U.S. Covid vaccination obstacle shifts towards lack of demand from scarce supply, warns doctor


Dr. Carlos Del Rio said that U.S. Covid cases could drop dramatically going into May, as long as the U.S. continues to vaccinate aggressively and convinces reluctant communities to get vaccinated. 

“I worry… that we're rapidly transitioning our country from a supply issue, a scarcity issue with vaccines, to a demand issue,” said Del Rio. “I will tell you the most reluctant communities are primarily white evangelicals and we really need to get out to those communities to vaccinate them.” 

There are about 41 million white evangelical adults in the U.S., and about 45% said in late February that they would not get vaccinated against Covid-19, making them among the least likely demographic group to do so, according to the Pew Research Center. 

Half of all American adults have received at least one dose of a coronavirus vaccine. Of those age 65 and older, 81% have received one dose or more, and about two-thirds are fully vaccinated, according to the Centers for Disease Control and Prevention

Del Rio, a professor of medicine specializing in infectious diseases at Emory University School of Medicine, told CNBC's “The News with Shepard Smith” that the U.S. may be able to follow Israel's lead and lift outdoor masking requirements if community transmission drops. 

“When we can get community transmission down to below ten cases per 100,000 population, I think wearing masks outdoors is not going to be necessary,” said Del Rio. 

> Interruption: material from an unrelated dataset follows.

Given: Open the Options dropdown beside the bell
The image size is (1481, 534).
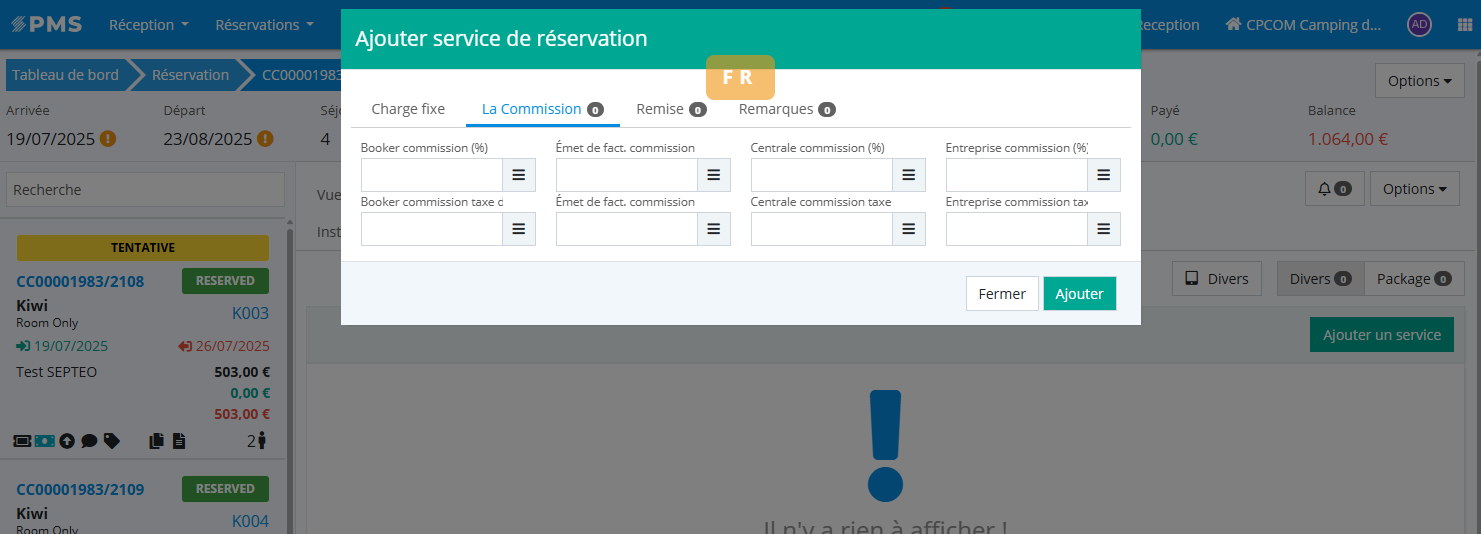Looking at the screenshot, I should (1415, 188).
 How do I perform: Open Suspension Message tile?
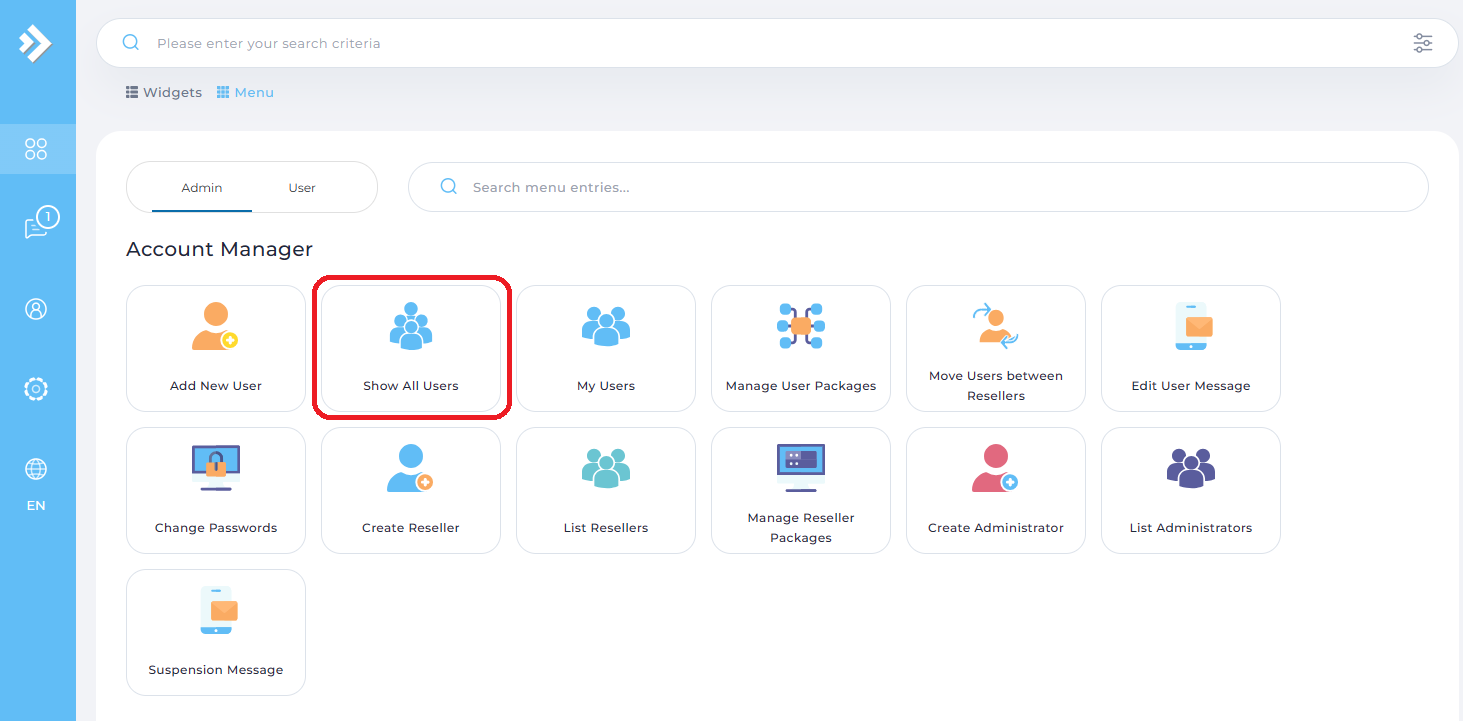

Host Shepard Smith also asked Del Rio about Texas and those who point to the state as an example of successfully lifting mask mandates. The average daily Covid cases are down 41% in Texas since Gov. Greg Abbott lifted the mask mandate 40 days ago, according to Johns Hopkins University. Del Rio noted that there's still a lot of unknowns about Covid and that states should still proceed with caution when it comes to lifting Covid restrictions. 

“I think sometimes we wonder whether a place like Texas is good or lucky, and I think it's more lucky than good, quite frankly,” said Del Rio.  

CDC Director Dr. Rochelle Walensky has warned that Americans should still have their guard up when it comes to Covid.